Ira Flatow: From American RadioWorks this is Climate of Uncertainty. I'm Ira Flatow. According to some scientists, global warming could trigger an abrupt change in the earth's climate - bringing frigid winters, massive floods, and hundred year droughts.

Michael Oppenheimer: If the Greenland or West Antarctic Ice sheet were to crumble completely, if that happens my descendants may well be the proud owners of beach-front property in the center of Manhattan.

Flatow: When, or even if, an abrupt climate shift might happen is under debate - but scientists say the probable catalyst is something we can control: carbon dioxide emissions. The key question is, are we willing as a species ultimately to spend a couple percent of global economic productivity over the next century to avoid making major climatic changes throughout the global environment? In the coming hour, Climate of Uncertainty, from American RadioWorks. First, this news update.


Part 1

[Sound of thunderstorm]

Flatow: This is Climate of Uncertainty, an American RadioWorks documentary. I'm Ira Flatow

Most of us have woken up in the night to a deafening clap of thunder and a brilliant stroke of lightening. Though startling, from the comfort of a dry, warm home, these natural sound and light shows are fun to watch and a good dousing for a thirsty earth. But consider - these seemingly ordinary storms might also be a sign of troubling change. Some scientists say global warming is bringing extra rain and snow to northern areas, more or less above the parallel that passes through the middle of the United States. And they say this extra water could disrupt a delicate balance between fresh and salt water in the Atlantic Ocean. They say the change might cripple a massive ocean current known as the Great Conveyor. And if the Great Conveyer stopped, it could cause catastrophic climate changes like sudden cooling in some areas and devastating droughts in others. Today we try to shed some light on this "climate of uncertainty". Later in the hour, we'll hear about what might be done to reduce the chance of this kind of climate catastrophe. But first, Daniel Grossman explains why scientists are worried about the Great Conveyor.

[Thunderstorm continues. Walking down steps and street. Sound of running water going into sewer]
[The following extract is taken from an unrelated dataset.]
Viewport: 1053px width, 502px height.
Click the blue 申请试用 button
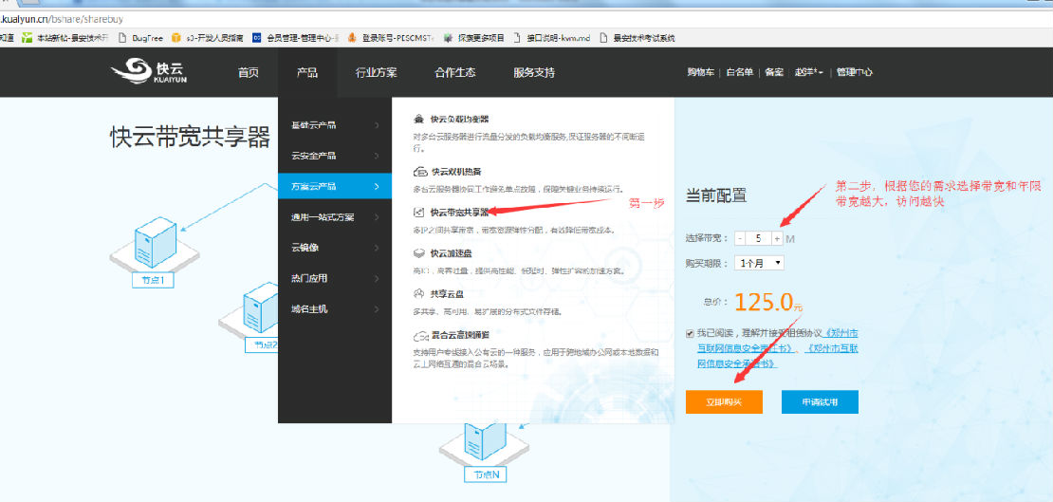[x=821, y=402]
Dan Grossman: Rivulets of rainwater run off the roofs of this tidy neighborhood in the suburbs of Boston. The water flows down the driveways and across the street and disappears into a storm drain. And from there, it's flushed into the Atlantic Ocean. This rainwater, combined with water from melting glaciers far north of here may be diluting the Atlantic, making it less salty, or fresher. It seems far-fetched, but some scientists say the foundation of civilization itself could by influenced by these drops.
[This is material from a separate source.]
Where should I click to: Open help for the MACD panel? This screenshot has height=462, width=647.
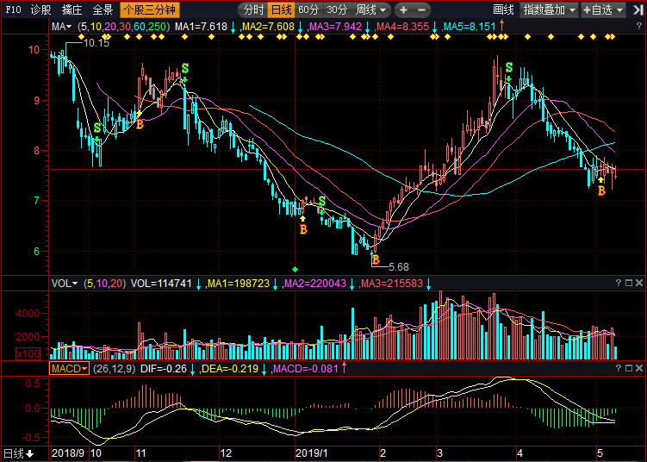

And scientists say all of us, including the producers of this show and all the listeners, are responsible. It all has to do with global warming, caused by the carbon dioxide produced when fossil fuels like oil or coal are burned, for instance, to make electricity. NASA climate expert James Hansen says Americans produce more of this gas than the people of any other country. And it's piling up.

James Hansen: Carbon dioxide has increased from about 280 parts per million that existed 150 years ago to about 370 right now.

Grossman: That's a 30 percent increase. One way to see how that gas and several others are warming things up is to hop into a car. The storm has passed now and the sun has come out.

[sound of car door opening, getting in car and closing door]

Grossman: Geez. It's hot in here. Why? Because sunlight is pouring in the windows and is beating down on the dark seats. These hot surfaces slowly release the energy they absorb, heating the air in here. But the heat can't escape through the windows, which act like an insulating blanket. The greenhouse effect works much the same way. Gasses like carbon dioxide in the atmosphere are like the car's windows, letting sunlight come in, but keeping heat from going out to space. In moderation, this insulation is good. It helps make Earth warm enough for life. The problem is humans are creating more and more insulation by using fuels like the gasoline in this car. Scientist James Hansen compares the warming caused by humans to the amount of heat produced by the tiny bulbs hung on Christmas trees.

Hansen: So it's equivalent to having two of the tiny Christmas tree bulbs over each square meter of the Earth's surface.

Grossman: Multiply that by the Earth's huge surface area, 150 trillion square meters, and that's the amount of energy produced by a million nuclear power plants. And ever so slowly, that has heated the planet.

Hansen: Temperature on the average is indeed rising. It's increased about 3/4 of a degree Celsius, which is more than one degree Fahrenheit over the last century.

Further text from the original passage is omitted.